Using the material below, return exactly the lines between the one holding "Se déplacer à" and the one holding "Chapter 2: Discover Our Culture (253, 1741)", inclusive, and no others.

Input material:
..............................

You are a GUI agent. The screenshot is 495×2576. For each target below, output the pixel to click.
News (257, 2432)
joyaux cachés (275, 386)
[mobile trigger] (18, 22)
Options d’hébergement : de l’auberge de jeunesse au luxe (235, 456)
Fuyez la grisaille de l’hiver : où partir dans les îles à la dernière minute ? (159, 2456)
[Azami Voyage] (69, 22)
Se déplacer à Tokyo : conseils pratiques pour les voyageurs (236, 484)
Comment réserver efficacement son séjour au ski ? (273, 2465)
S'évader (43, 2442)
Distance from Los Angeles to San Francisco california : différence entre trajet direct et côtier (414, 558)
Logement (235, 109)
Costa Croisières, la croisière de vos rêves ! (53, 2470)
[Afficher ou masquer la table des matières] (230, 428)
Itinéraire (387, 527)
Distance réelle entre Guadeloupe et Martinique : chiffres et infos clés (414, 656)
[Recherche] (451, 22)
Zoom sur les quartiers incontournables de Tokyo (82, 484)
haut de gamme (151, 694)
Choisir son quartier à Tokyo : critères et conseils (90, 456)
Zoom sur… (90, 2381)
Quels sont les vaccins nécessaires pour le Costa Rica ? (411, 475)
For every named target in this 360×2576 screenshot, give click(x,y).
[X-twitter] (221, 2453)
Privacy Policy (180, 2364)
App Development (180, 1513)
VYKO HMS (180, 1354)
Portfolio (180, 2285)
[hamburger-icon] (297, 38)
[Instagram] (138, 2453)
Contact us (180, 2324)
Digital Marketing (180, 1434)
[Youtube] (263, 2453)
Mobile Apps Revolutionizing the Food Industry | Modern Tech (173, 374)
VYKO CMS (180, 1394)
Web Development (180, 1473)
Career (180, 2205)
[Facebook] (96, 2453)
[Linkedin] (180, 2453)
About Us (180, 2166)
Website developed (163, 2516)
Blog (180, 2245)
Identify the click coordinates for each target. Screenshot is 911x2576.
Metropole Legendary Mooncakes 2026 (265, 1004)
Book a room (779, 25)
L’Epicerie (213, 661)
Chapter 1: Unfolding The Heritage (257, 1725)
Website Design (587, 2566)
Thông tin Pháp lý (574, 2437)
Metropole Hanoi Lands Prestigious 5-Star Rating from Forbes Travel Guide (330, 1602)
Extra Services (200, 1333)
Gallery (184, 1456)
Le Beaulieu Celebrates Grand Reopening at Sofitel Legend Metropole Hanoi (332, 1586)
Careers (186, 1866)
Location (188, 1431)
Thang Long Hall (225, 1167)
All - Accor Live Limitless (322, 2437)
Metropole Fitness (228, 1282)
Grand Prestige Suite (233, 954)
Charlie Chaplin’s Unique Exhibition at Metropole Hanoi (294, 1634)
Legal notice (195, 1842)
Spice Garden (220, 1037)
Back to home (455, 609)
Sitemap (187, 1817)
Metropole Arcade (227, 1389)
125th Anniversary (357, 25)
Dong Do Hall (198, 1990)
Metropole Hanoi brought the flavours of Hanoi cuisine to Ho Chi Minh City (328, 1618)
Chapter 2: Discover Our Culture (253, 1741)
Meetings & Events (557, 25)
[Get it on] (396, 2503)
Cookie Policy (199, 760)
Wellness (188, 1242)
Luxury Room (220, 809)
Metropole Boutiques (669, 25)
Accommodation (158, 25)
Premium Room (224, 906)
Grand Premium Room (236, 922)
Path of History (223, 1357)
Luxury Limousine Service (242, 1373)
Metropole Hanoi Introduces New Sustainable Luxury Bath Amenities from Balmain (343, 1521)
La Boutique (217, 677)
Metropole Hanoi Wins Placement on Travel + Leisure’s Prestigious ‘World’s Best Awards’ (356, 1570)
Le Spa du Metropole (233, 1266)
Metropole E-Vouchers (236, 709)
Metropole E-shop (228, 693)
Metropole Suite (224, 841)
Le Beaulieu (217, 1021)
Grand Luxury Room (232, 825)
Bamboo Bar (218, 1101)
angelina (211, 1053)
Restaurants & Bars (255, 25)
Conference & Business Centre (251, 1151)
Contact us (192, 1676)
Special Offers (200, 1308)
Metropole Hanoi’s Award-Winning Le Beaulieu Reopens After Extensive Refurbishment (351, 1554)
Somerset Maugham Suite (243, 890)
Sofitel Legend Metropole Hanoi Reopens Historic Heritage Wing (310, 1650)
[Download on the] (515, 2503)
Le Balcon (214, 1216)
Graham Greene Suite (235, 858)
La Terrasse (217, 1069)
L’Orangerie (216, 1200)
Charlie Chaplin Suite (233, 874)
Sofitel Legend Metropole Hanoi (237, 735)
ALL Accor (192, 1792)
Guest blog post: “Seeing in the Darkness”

..............................

Exercise solution:
Se déplacer à Tokyo : conseils pratiques pour les voyageurs (236, 484)
Comment réserver efficacement son séjour au ski ? (273, 2465)
S'évader (43, 2442)
Distance from Los Angeles to San Francisco california : différence entre trajet direct et côtier (414, 558)
Logement (235, 109)
Costa Croisières, la croisière de vos rêves ! (53, 2470)
[Afficher ou masquer la table des matières] (230, 428)
Itinéraire (387, 527)
Distance réelle entre Guadeloupe et Martinique : chiffres et infos clés (414, 656)
[Recherche] (451, 22)
Zoom sur les quartiers incontournables de Tokyo (82, 484)
haut de gamme (151, 694)
Choisir son quartier à Tokyo : critères et conseils (90, 456)
Zoom sur… (90, 2381)
Quels sont les vaccins nécessaires pour le Costa Rica ? (411, 475)
For every named target in this 360×2576 screenshot, give click(x,y).
[X-twitter] (221, 2453)
Privacy Policy (180, 2364)
App Development (180, 1513)
VYKO HMS (180, 1354)
Portfolio (180, 2285)
[hamburger-icon] (297, 38)
[Instagram] (138, 2453)
Contact us (180, 2324)
Digital Marketing (180, 1434)
[Youtube] (263, 2453)
Mobile Apps Revolutionizing the Food Industry | Modern Tech (173, 374)
VYKO CMS (180, 1394)
Web Development (180, 1473)
Career (180, 2205)
[Facebook] (96, 2453)
[Linkedin] (180, 2453)
About Us (180, 2166)
Website developed (163, 2516)
Blog (180, 2245)
Identify the click coordinates for each target. Screenshot is 911x2576.
Metropole Legendary Mooncakes 2026 (265, 1004)
Book a room (779, 25)
L’Epicerie (213, 661)
Chapter 1: Unfolding The Heritage (257, 1725)
Website Design (587, 2566)
Thông tin Pháp lý (574, 2437)
Metropole Hanoi Lands Prestigious 5-Star Rating from Forbes Travel Guide (330, 1602)
Extra Services (200, 1333)
Gallery (184, 1456)
Le Beaulieu Celebrates Grand Reopening at Sofitel Legend Metropole Hanoi (332, 1586)
Careers (186, 1866)
Location (188, 1431)
Thang Long Hall (225, 1167)
All - Accor Live Limitless (322, 2437)
Metropole Fitness (228, 1282)
Grand Prestige Suite (233, 954)
Charlie Chaplin’s Unique Exhibition at Metropole Hanoi (294, 1634)
Legal notice (195, 1842)
Spice Garden (220, 1037)
Back to home (455, 609)
Sitemap (187, 1817)
Metropole Arcade (227, 1389)
125th Anniversary (357, 25)
Dong Do Hall (198, 1990)
Metropole Hanoi brought the flavours of Hanoi cuisine to Ho Chi Minh City (328, 1618)
Chapter 2: Discover Our Culture (253, 1741)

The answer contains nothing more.